Guarantor Mortgages

Guarantor mortgages involve a third party, usually a family member, who agrees to cover mortgage payments if the borrower cannot. This arrangement helps individuals with limited credit history or lower income secure a mortgage. The guarantor’s own assets or income act as security, reducing risk for the lender and potentially offering more favourable terms for the borrower.

Purpose and eligibility

A guarantor mortgage enables borrowers with little or no deposit to access the property market. In this type of mortgage, a guarantor, typically a parent or close family member, provides security for the loan. If the borrower fails to make mortgage payments, the guarantor is responsible for covering the outstanding debt.

Benefits for first-time buyers

Guarantor mortgages are beneficial for first-time buyers who struggle to save up for a deposit.
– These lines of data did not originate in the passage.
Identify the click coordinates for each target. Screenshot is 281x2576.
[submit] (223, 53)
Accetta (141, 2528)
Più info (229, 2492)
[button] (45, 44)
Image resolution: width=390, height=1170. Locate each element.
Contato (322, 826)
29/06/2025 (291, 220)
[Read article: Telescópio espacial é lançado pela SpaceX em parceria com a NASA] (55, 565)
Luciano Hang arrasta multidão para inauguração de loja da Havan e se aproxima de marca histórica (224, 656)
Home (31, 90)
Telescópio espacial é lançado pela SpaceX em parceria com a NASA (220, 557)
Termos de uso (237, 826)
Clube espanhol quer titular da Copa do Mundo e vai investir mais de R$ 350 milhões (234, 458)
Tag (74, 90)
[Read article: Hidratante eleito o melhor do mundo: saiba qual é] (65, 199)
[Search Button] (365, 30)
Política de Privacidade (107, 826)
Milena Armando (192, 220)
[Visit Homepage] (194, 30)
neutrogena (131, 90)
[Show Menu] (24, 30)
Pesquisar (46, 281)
They allow borrowers to secure a larger loan than they would qualify for on their own, enabling them to purchase properties in areas that may have otherwise been unaffordable.

Types of guarantor mortgages

There are two types of guarantor mortgages. 
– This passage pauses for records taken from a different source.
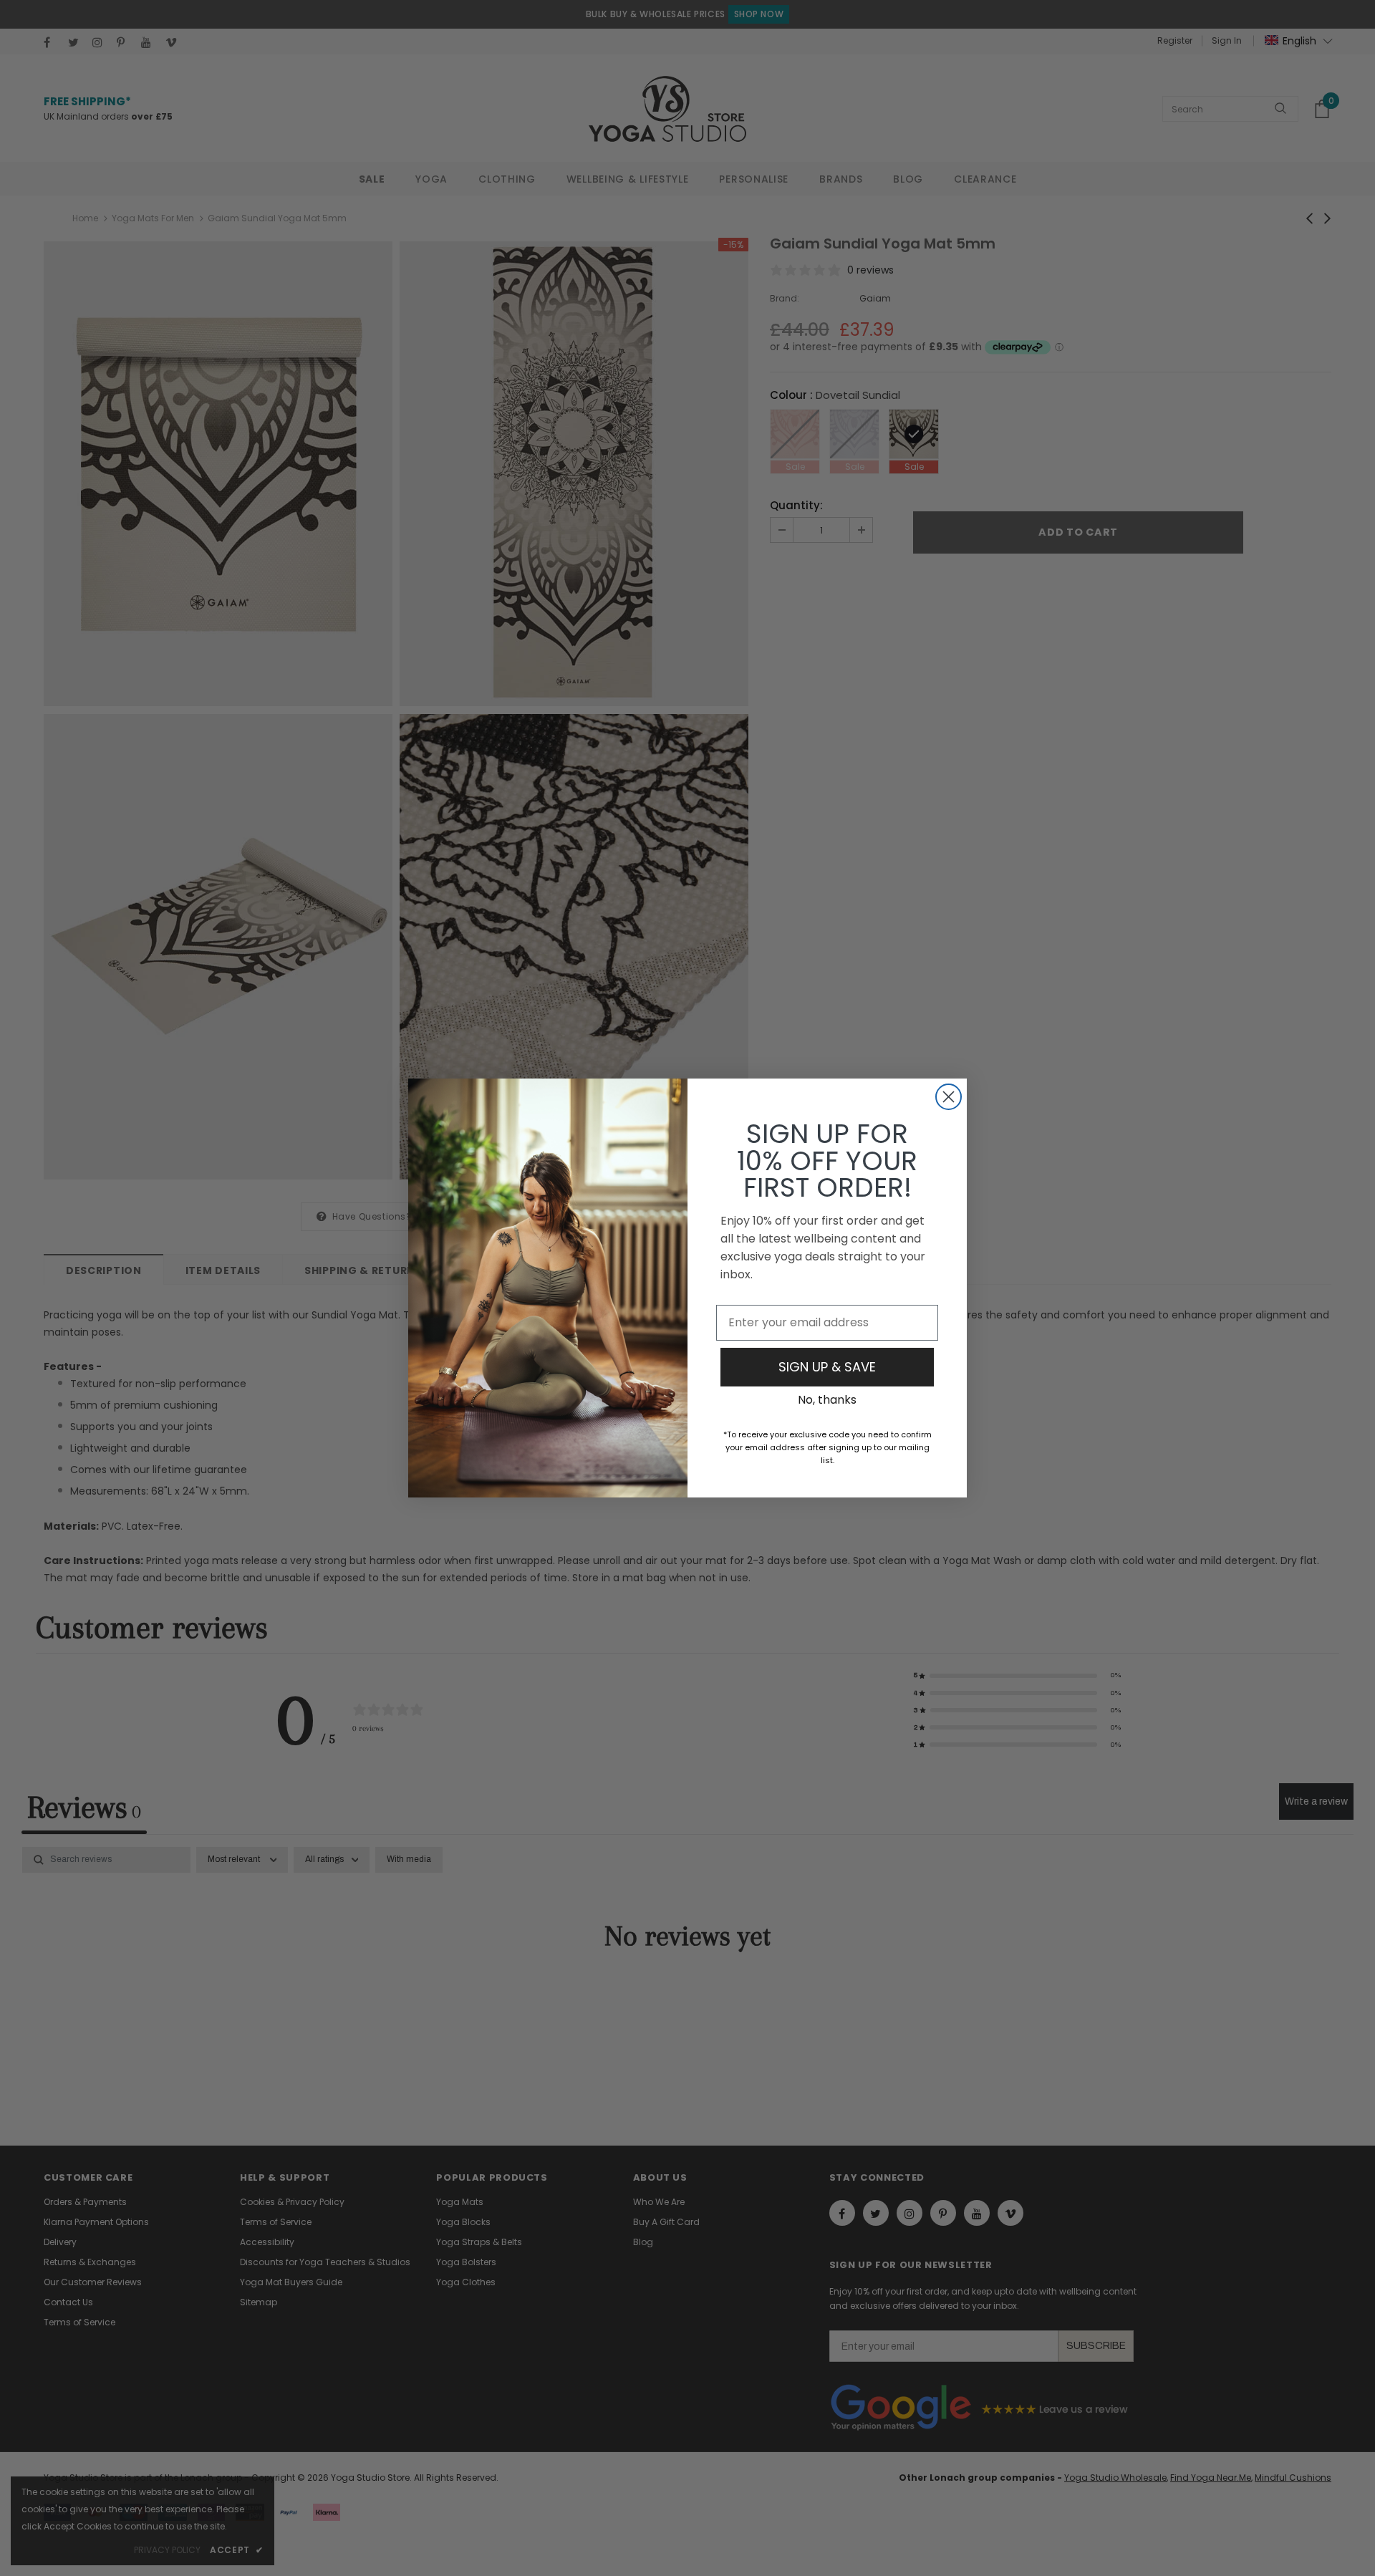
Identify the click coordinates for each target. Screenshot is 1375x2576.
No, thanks (827, 1399)
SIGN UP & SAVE (827, 1367)
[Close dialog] (948, 1096)
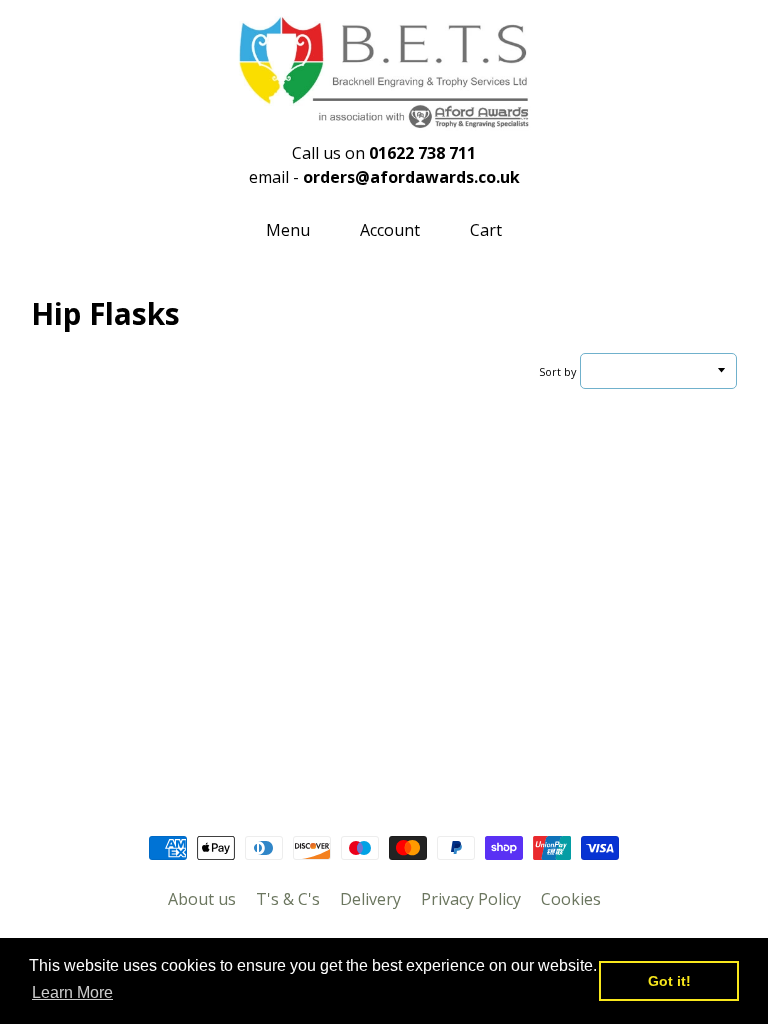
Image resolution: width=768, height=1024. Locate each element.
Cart (486, 230)
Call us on (384, 153)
Limited guarantor mortgages restrict the guarantor’s liability to a specific percentage of the loan amount. Unlimited guarantor mortgages make the guarantor liable for the entire loan if the borrower defaults.
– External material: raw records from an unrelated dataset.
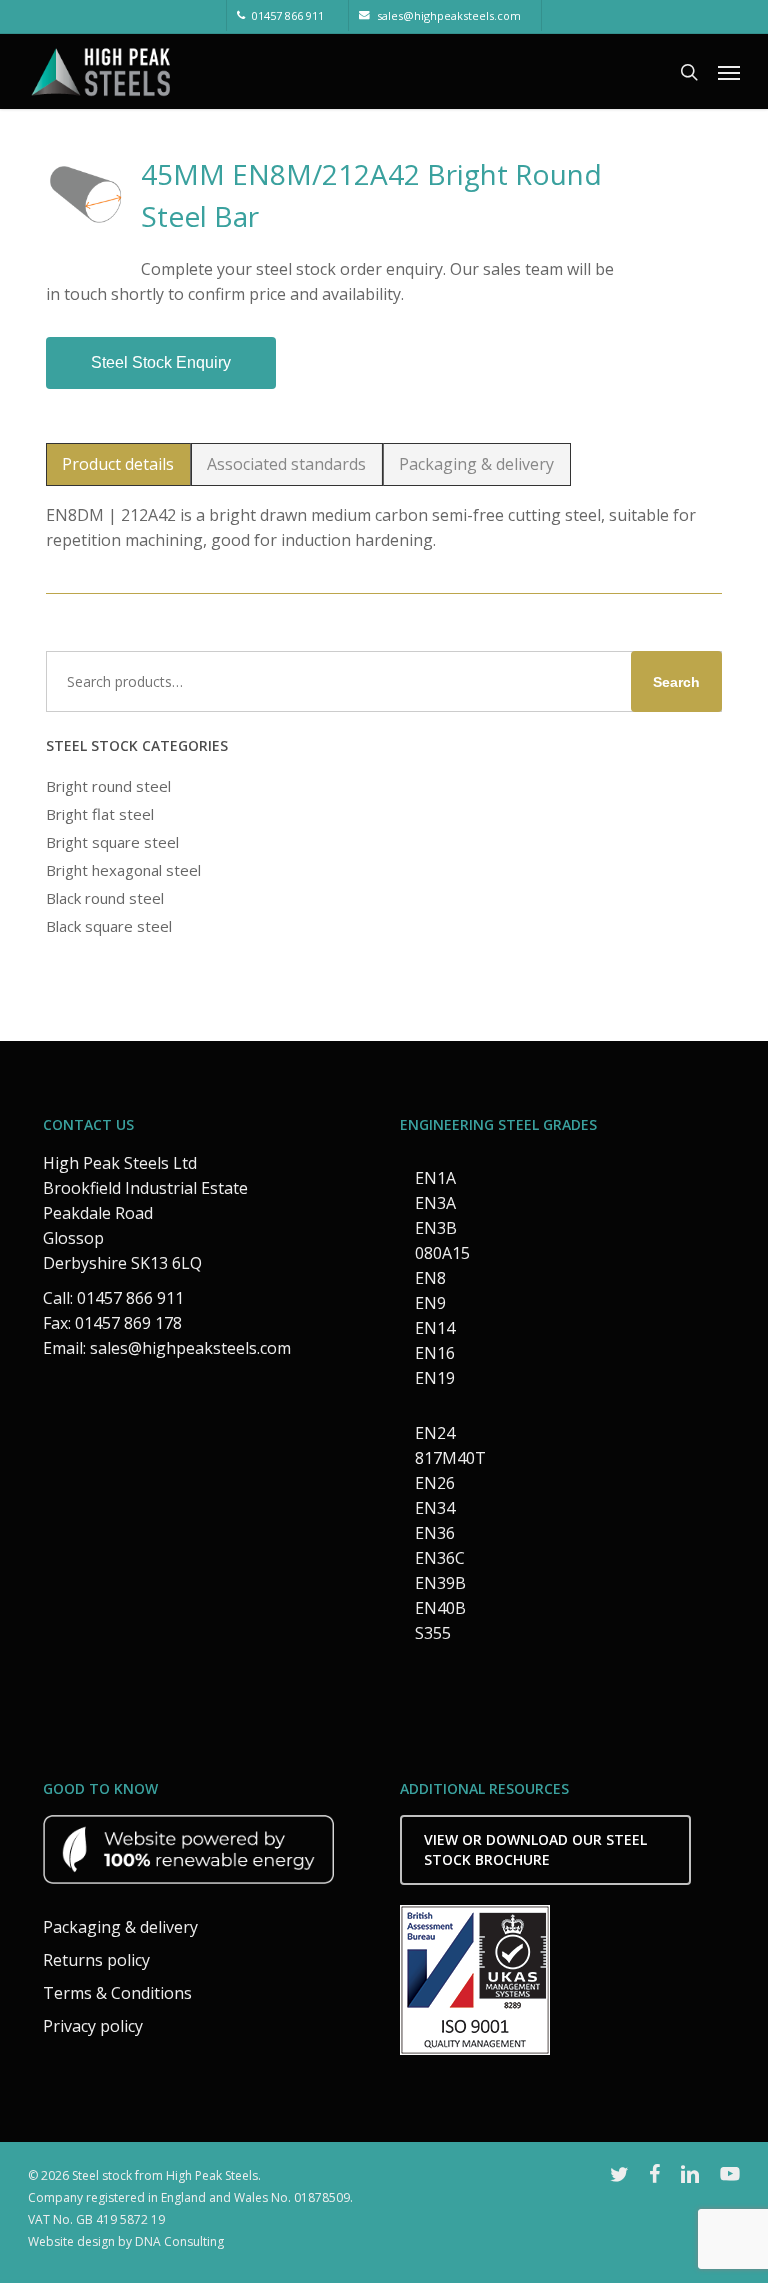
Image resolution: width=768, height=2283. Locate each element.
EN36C (440, 1558)
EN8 (430, 1278)
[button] (729, 72)
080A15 (442, 1253)
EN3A (435, 1203)
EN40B (440, 1608)
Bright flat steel (100, 814)
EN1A (435, 1178)
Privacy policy (93, 2026)
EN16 (435, 1353)
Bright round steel (108, 786)
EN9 (430, 1303)
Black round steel (105, 898)
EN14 (435, 1328)
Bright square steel (112, 842)
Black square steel (109, 926)
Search (676, 682)
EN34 (435, 1508)
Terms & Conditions (117, 1993)
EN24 (435, 1433)
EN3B (436, 1228)
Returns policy (96, 1960)
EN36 (435, 1533)
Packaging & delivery (120, 1927)
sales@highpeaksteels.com (190, 1348)
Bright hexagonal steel (123, 870)
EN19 (435, 1378)
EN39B (440, 1583)
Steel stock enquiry (161, 362)
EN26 (435, 1483)
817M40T (450, 1458)
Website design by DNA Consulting (126, 2241)
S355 (433, 1633)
Credit rating and self-employment advantages

Guarantor mortgages can be useful for borrowers with low credit scores, as the guarantor’s good credit rating can help secure a more favourable interest rate. They can also benefit self-employed borrowers who may not meet traditional employment and income criteria.

Risks and considerations

Guarantor mortgages involve risks for both the borrower and the guarantor. The guarantor puts their own financial stability at risk by guaranteeing the loan. Defaults on payments can negatively impact both the borrower’s and guarantor’s credit scores, making it challenging to obtain future loans or mortgages.

Qualification and criteria

To qualify for a guarantor mortgage, both the borrower and the guarantor need to meet the lender’s eligibility criteria. This typically includes a credit check, affordability assessment, and providing proof of income and assets by the guarantor.